EXERCISES
1 – In the article on reading textbooks for leisure, why is the variety of textbooks on offer always increasing?
2 – Check each statement against the article on reading textbooks for leisure. Answer yes or no, and quote the article's deciding words. (a) The writer calls reading textbooks for leisure a dying art. (b) More people now spend their own money on textbooks than ever before. (c) The writer knows how to assess whether reading in general is dying.
3 – Reproduce everything in the article on reading textbooks for leisure from "The following is" down to "genre to sample.".

DOCUMENT SECTION
%%

The following is an article from The Annals of Improbable Research.
(Image credit: Flickr user Quinn Dombrowski)
by Alice Shirrell Kaswell, AIR staff
There are many dying arts. Reading in general may be one of them, but I don’t know how you’d go about truly assessing that. I do know about reading textbooks for leisure. No one would call it a dying art. The practice of reading textbooks for leisure is just as lively now as it has ever been.
More people buy textbooks -- actually spend their own money to do it -- now than ever before. And in deciding what to buy, they -- we -- are kids in a candy store. There’s an ever-growing number of specialized subjects for which textbooks exist, and so the variety of textbooks on offer is always increasing. Even if you somehow manage to exhaust the cream of one genre, you can easily find another genre to sample.

%%

Word and element location data
%%

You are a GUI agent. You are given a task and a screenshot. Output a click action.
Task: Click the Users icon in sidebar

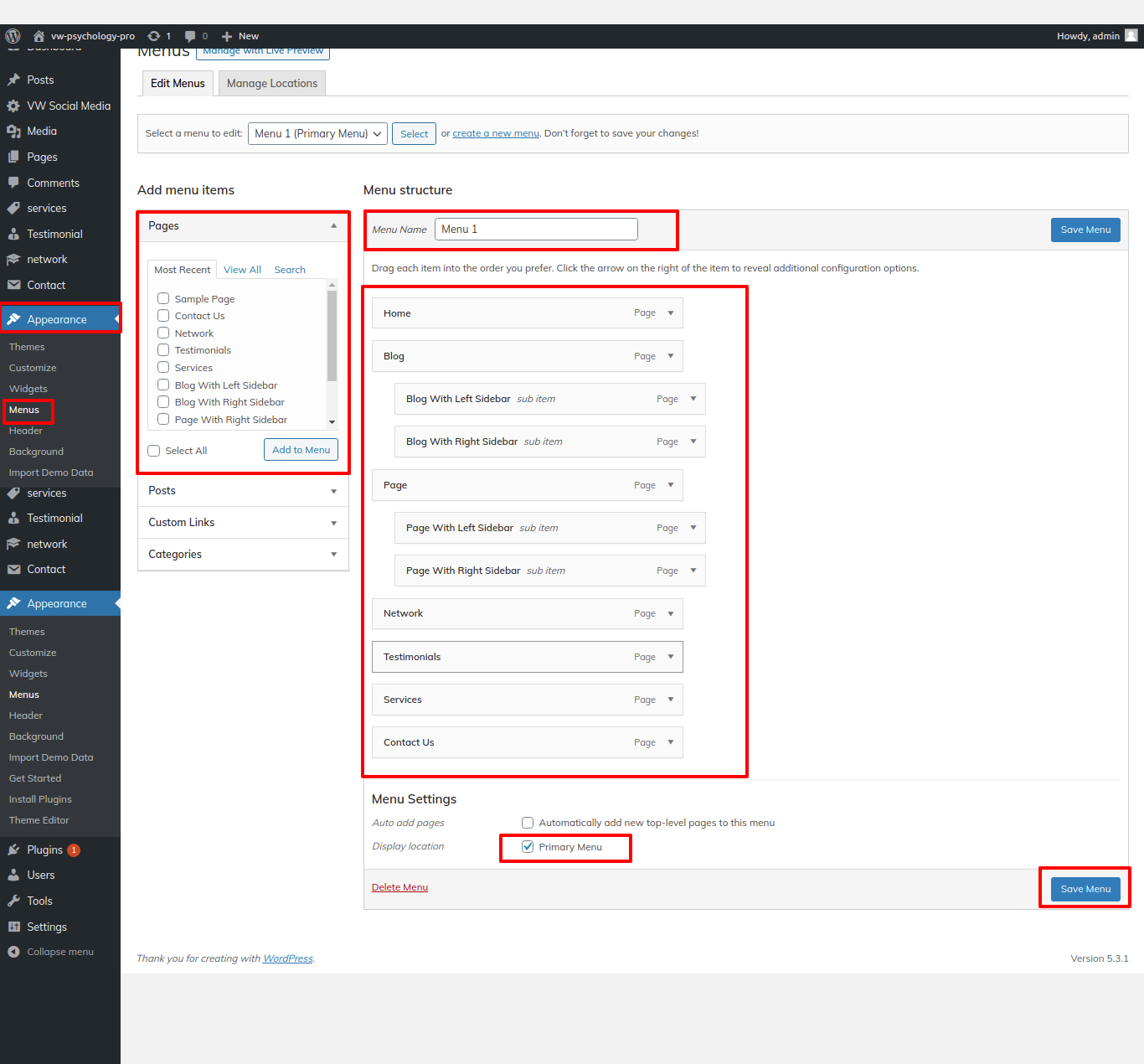tap(13, 875)
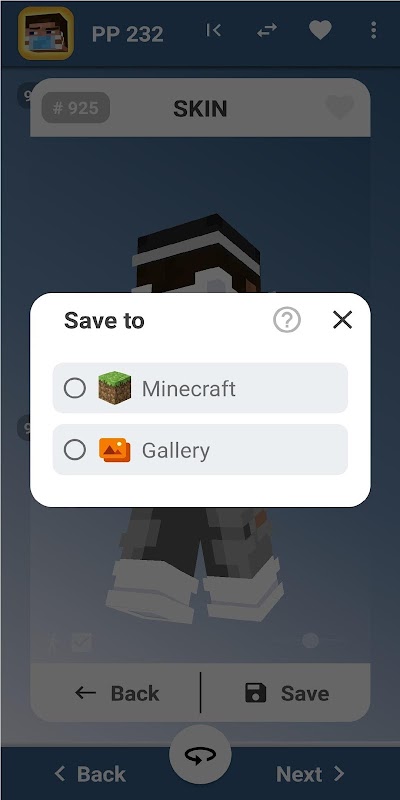Tap the masked character app avatar
Viewport: 400px width, 800px height.
(x=46, y=33)
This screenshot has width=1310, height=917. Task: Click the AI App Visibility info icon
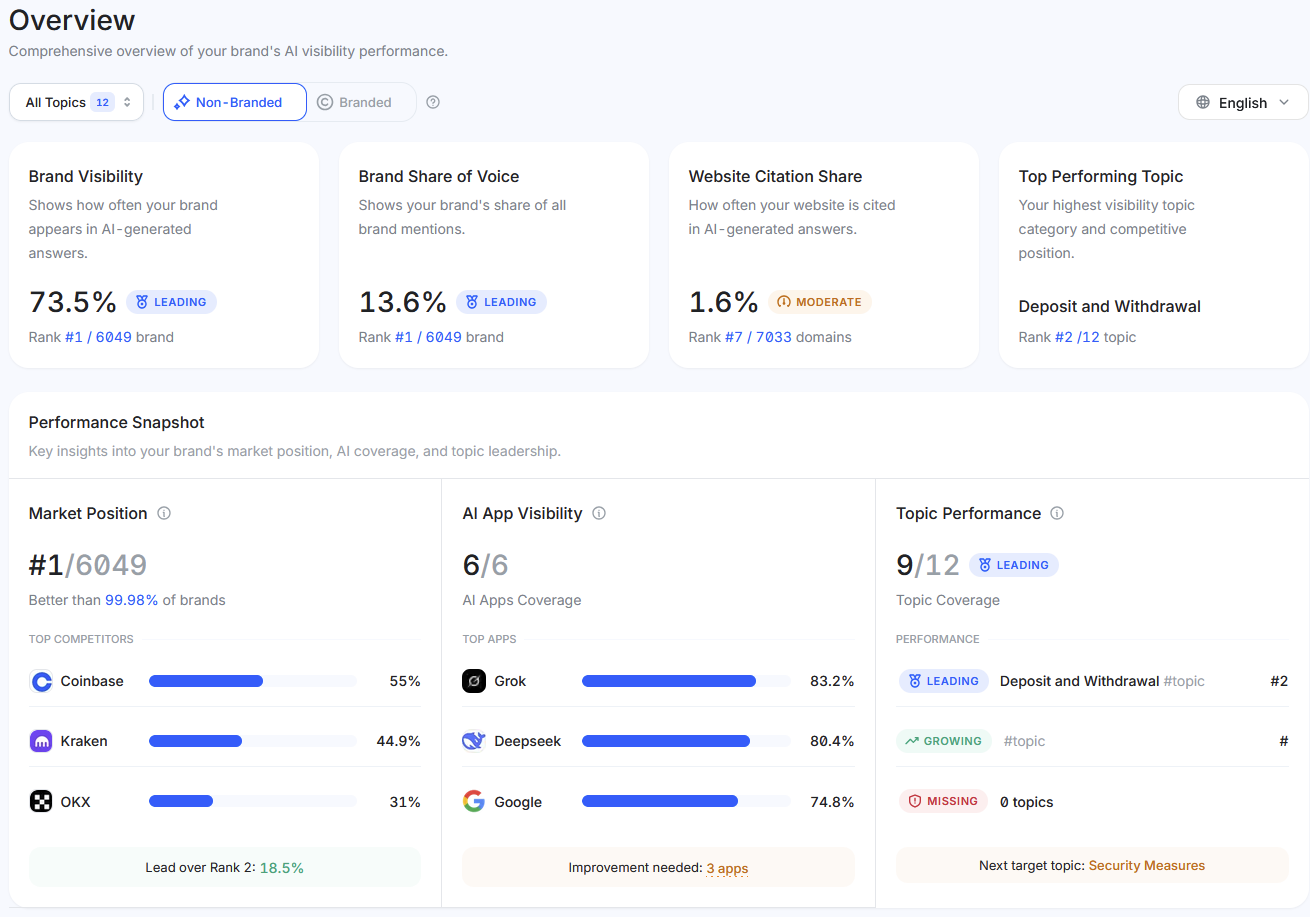point(599,513)
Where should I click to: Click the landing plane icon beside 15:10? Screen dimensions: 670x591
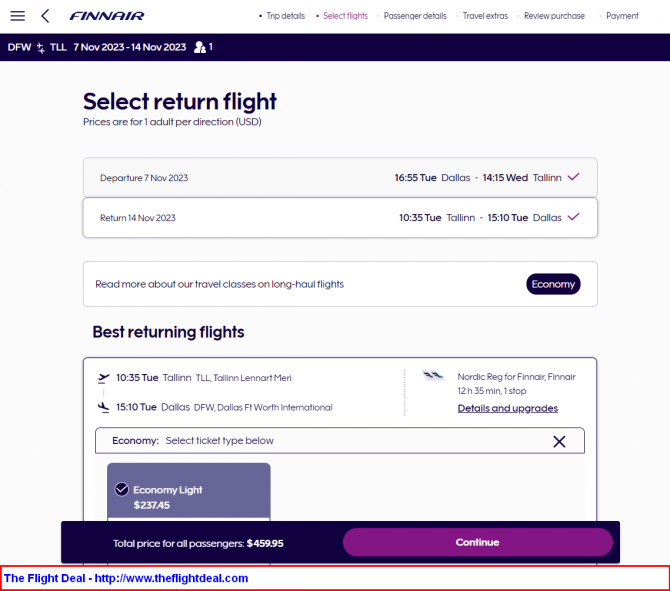[x=103, y=407]
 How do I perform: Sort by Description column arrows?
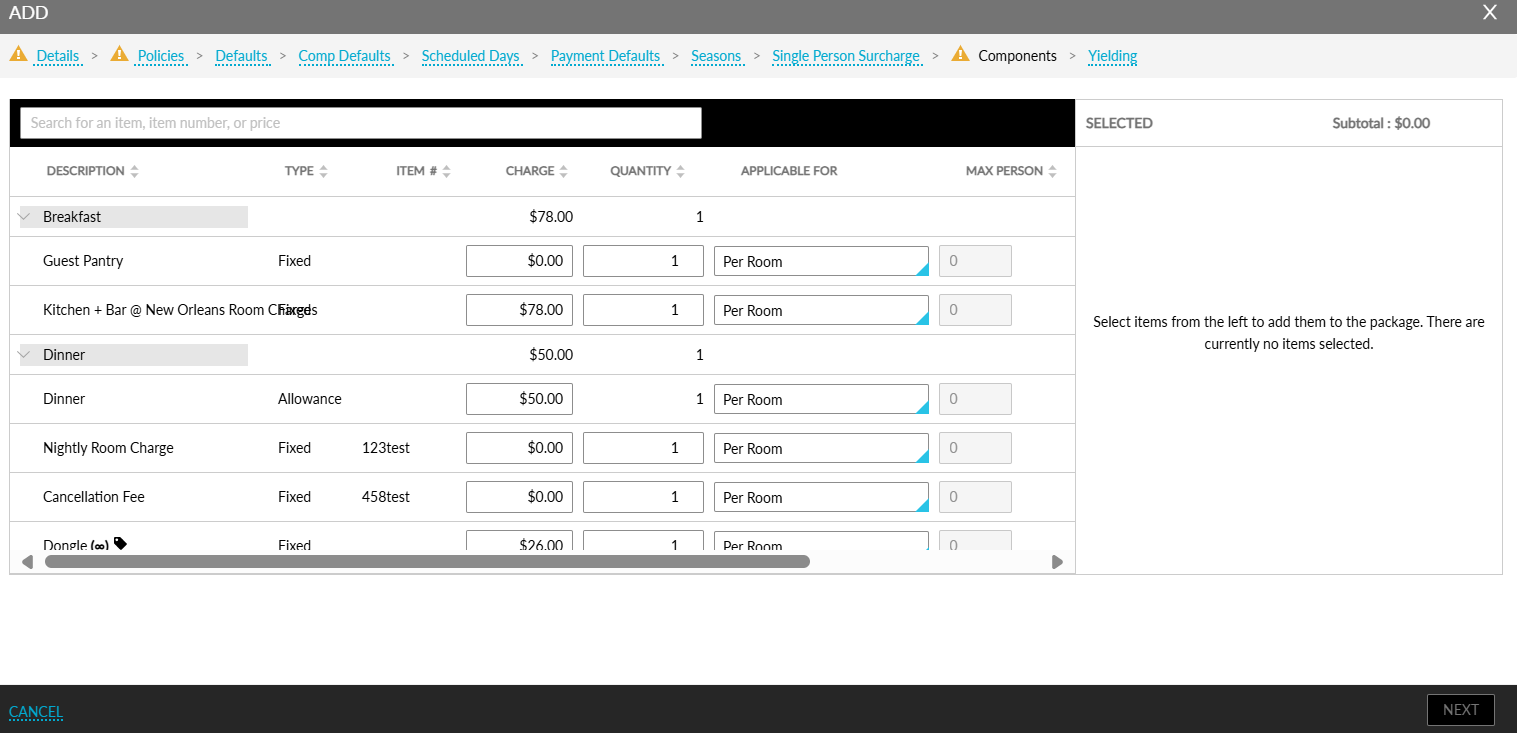point(134,172)
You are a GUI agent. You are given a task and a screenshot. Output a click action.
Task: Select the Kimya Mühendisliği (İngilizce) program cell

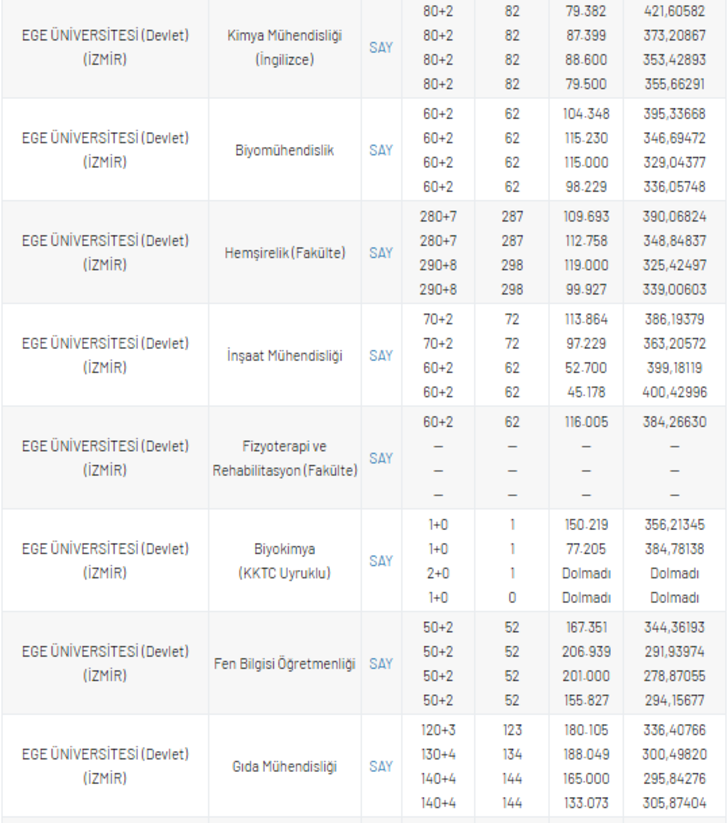tap(285, 47)
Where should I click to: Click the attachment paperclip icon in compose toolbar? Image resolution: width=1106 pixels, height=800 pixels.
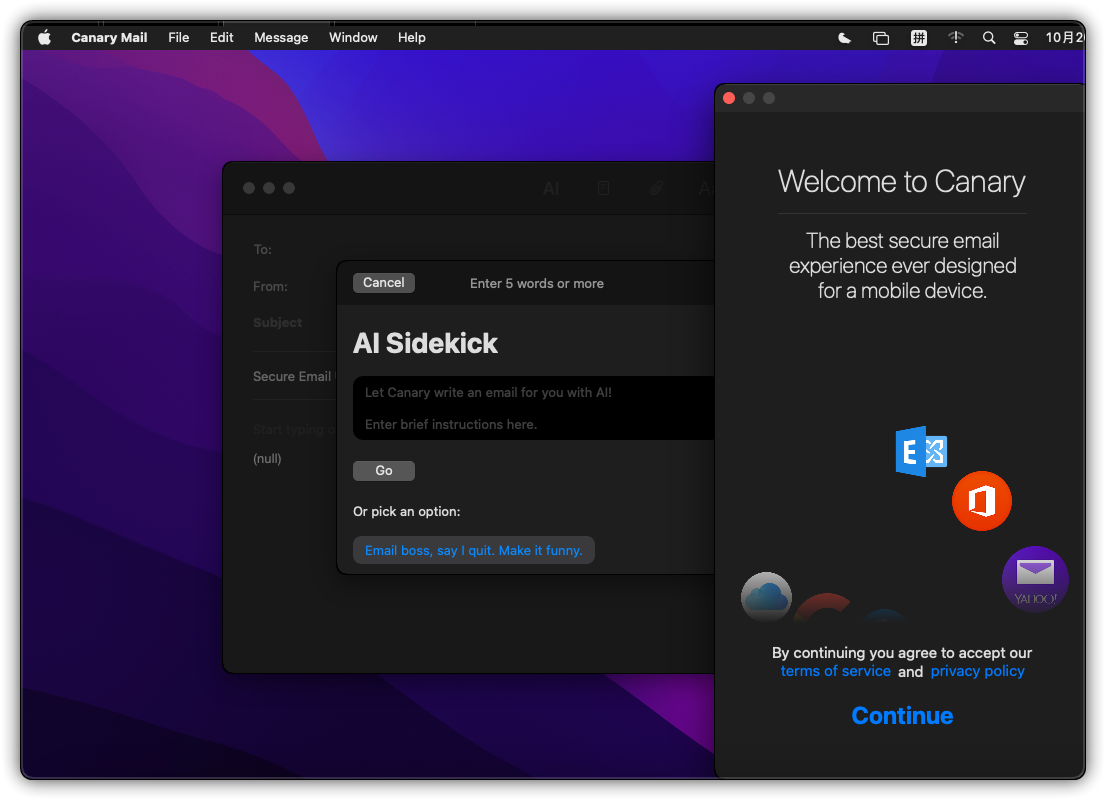(x=656, y=188)
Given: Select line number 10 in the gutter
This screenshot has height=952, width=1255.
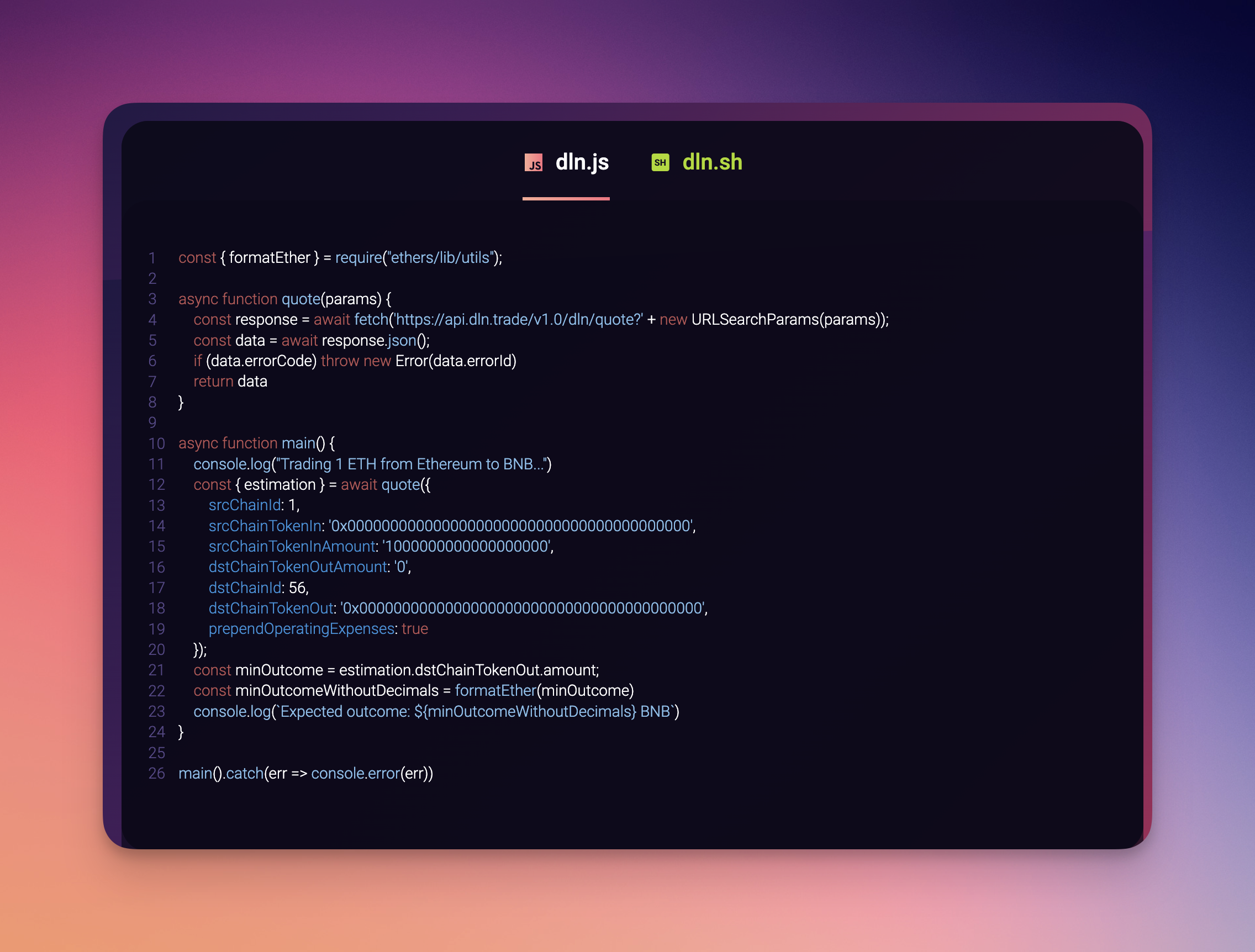Looking at the screenshot, I should pyautogui.click(x=156, y=443).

%%

FINAL RESULTS
1 – Because there's an ever-growing number of specialized subjects for which textbooks exist.

2 –
(a) No: "No one would call it a dying art."
(b) Yes: "More people buy textbooks -- actually spend their own money to do it -- now than ever before."
(c) No: "but I don’t know how you’d go about truly assessing that."

3 –
The following is an article from The Annals of Improbable Research.
(Image credit: Flickr user Quinn Dombrowski)
by Alice Shirrell Kaswell, AIR staff
There are many dying arts. Reading in general may be one of them, but I don’t know how you’d go about truly assessing that. I do know about reading textbooks for leisure. No one would call it a dying art. The practice of reading textbooks for leisure is just as lively now as it has ever been.
More people buy textbooks -- actually spend their own money to do it -- now than ever before. And in deciding what to buy, they -- we -- are kids in a candy store. There’s an ever-growing number of specialized subjects for which textbooks exist, and so the variety of textbooks on offer is always increasing. Even if you somehow manage to exhaust the cream of one genre, you can easily find another genre to sample.